Input: Begin
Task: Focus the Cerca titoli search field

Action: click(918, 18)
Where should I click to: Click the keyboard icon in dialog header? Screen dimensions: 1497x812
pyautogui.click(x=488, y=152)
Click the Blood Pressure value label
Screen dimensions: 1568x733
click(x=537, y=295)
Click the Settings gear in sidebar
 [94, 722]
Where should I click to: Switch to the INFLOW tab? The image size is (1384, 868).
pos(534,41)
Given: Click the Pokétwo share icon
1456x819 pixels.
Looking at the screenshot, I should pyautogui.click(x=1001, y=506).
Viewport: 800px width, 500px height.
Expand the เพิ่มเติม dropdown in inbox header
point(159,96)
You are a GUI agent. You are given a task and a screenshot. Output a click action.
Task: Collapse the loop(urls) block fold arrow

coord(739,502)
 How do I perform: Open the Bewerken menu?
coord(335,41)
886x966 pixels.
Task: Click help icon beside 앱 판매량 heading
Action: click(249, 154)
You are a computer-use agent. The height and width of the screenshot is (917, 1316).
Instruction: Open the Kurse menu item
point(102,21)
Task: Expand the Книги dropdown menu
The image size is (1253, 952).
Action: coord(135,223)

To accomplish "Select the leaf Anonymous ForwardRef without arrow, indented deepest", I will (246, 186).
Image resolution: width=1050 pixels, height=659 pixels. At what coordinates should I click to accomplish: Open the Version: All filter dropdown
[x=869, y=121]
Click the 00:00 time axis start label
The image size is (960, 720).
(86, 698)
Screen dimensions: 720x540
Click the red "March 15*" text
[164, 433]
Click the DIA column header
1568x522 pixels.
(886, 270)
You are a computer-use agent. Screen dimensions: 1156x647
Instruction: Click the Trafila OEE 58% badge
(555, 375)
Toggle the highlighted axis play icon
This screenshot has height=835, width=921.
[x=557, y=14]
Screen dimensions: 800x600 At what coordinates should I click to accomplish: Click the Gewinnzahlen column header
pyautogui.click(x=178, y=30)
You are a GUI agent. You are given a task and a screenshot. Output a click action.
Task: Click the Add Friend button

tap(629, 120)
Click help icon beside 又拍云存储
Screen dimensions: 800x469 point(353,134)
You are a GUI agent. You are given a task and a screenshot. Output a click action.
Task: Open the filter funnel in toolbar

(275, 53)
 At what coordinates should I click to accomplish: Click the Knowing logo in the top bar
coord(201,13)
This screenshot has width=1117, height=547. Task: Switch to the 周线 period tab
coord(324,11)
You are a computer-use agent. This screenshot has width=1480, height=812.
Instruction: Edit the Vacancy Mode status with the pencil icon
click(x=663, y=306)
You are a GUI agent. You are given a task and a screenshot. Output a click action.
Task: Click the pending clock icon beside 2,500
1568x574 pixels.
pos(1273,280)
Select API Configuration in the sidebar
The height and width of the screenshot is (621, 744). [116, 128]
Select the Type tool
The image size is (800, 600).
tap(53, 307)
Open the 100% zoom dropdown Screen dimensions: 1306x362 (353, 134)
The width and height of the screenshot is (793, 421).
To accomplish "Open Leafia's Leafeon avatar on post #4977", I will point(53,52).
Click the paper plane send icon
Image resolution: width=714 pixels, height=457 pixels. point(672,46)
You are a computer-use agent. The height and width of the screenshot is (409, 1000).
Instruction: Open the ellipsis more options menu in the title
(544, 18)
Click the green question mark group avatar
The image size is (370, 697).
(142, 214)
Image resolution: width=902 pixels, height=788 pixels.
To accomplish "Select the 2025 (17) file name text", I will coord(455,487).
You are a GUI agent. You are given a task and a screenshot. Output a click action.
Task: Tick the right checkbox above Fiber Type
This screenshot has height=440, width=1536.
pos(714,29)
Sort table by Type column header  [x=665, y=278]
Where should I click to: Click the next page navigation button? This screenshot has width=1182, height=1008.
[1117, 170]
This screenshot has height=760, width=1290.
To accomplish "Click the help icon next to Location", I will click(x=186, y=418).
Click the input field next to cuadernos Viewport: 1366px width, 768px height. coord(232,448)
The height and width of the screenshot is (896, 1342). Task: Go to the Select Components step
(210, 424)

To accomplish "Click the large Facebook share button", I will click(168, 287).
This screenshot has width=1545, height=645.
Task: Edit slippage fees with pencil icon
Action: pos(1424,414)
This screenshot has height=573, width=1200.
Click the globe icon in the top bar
Input: End
__Assignment__. Write the listing out once more, keeping each word as it is.

__Solution for this exercise__.
Task: Focus the Cerca titoli search field

Action: click(918, 18)
Where should I click to: Click the keyboard icon in dialog header? Screen dimensions: 1497x812
pyautogui.click(x=488, y=152)
Click the Blood Pressure value label
Screen dimensions: 1568x733
click(x=537, y=295)
Click the Settings gear in sidebar
 [94, 722]
Where should I click to: Switch to the INFLOW tab? The image size is (1384, 868).
pos(534,41)
Given: Click the Pokétwo share icon
1456x819 pixels.
Looking at the screenshot, I should pyautogui.click(x=1001, y=506).
Viewport: 800px width, 500px height.
Expand the เพิ่มเติม dropdown in inbox header
point(159,96)
You are a GUI agent. You are given a task and a screenshot. Output a click action.
Task: Collapse the loop(urls) block fold arrow

coord(739,502)
 How do I perform: Open the Bewerken menu?
coord(335,41)
886x966 pixels.
Task: Click help icon beside 앱 판매량 heading
Action: click(249, 154)
You are a computer-use agent. The height and width of the screenshot is (917, 1316).
Instruction: Open the Kurse menu item
point(102,21)
Task: Expand the Книги dropdown menu
The image size is (1253, 952).
Action: coord(135,223)

To accomplish "Select the leaf Anonymous ForwardRef without arrow, indented deepest", I will (246, 186).
Image resolution: width=1050 pixels, height=659 pixels. At what coordinates should I click to accomplish: Open the Version: All filter dropdown
[x=869, y=121]
Click the 00:00 time axis start label
The image size is (960, 720).
(86, 698)
Screen dimensions: 720x540
Click the red "March 15*" text
[164, 433]
Click the DIA column header
1568x522 pixels.
(886, 270)
You are a computer-use agent. Screen dimensions: 1156x647
Instruction: Click the Trafila OEE 58% badge
(555, 375)
Toggle the highlighted axis play icon
This screenshot has height=835, width=921.
[x=557, y=14]
Screen dimensions: 800x600 At what coordinates should I click to accomplish: Click the Gewinnzahlen column header
pyautogui.click(x=178, y=30)
You are a GUI agent. You are given a task and a screenshot. Output a click action.
Task: Click the Add Friend button

tap(629, 120)
Click help icon beside 又拍云存储
Screen dimensions: 800x469 point(353,134)
You are a GUI agent. You are given a task and a screenshot. Output a click action.
Task: Open the filter funnel in toolbar

(275, 53)
 At what coordinates should I click to accomplish: Click the Knowing logo in the top bar
coord(201,13)
This screenshot has width=1117, height=547. Task: Switch to the 周线 period tab
coord(324,11)
You are a computer-use agent. This screenshot has width=1480, height=812.
Instruction: Edit the Vacancy Mode status with the pencil icon
click(x=663, y=306)
You are a GUI agent. You are given a task and a screenshot. Output a click action.
Task: Click the pending clock icon beside 2,500
1568x574 pixels.
pos(1273,280)
Select API Configuration in the sidebar
The height and width of the screenshot is (621, 744). [116, 128]
Select the Type tool
The image size is (800, 600).
tap(53, 307)
Open the 100% zoom dropdown Screen dimensions: 1306x362 (353, 134)
The width and height of the screenshot is (793, 421).
To accomplish "Open Leafia's Leafeon avatar on post #4977", I will point(53,52).
Click the paper plane send icon
Image resolution: width=714 pixels, height=457 pixels. point(672,46)
You are a computer-use agent. The height and width of the screenshot is (409, 1000).
Instruction: Open the ellipsis more options menu in the title
(544, 18)
Click the green question mark group avatar
The image size is (370, 697).
(142, 214)
Image resolution: width=902 pixels, height=788 pixels.
To accomplish "Select the 2025 (17) file name text", I will coord(455,487).
You are a GUI agent. You are given a task and a screenshot. Output a click action.
Task: Tick the right checkbox above Fiber Type
This screenshot has height=440, width=1536.
pos(714,29)
Sort table by Type column header  [x=665, y=278]
Where should I click to: Click the next page navigation button? This screenshot has width=1182, height=1008.
[1117, 170]
This screenshot has height=760, width=1290.
To accomplish "Click the help icon next to Location", I will click(x=186, y=418).
Click the input field next to cuadernos Viewport: 1366px width, 768px height. coord(232,448)
The height and width of the screenshot is (896, 1342). Task: Go to the Select Components step
(210, 424)

To accomplish "Click the large Facebook share button", I will click(168, 287).
This screenshot has width=1545, height=645.
Task: Edit slippage fees with pencil icon
Action: pos(1424,414)
This screenshot has height=573, width=1200.
Click the globe icon in the top bar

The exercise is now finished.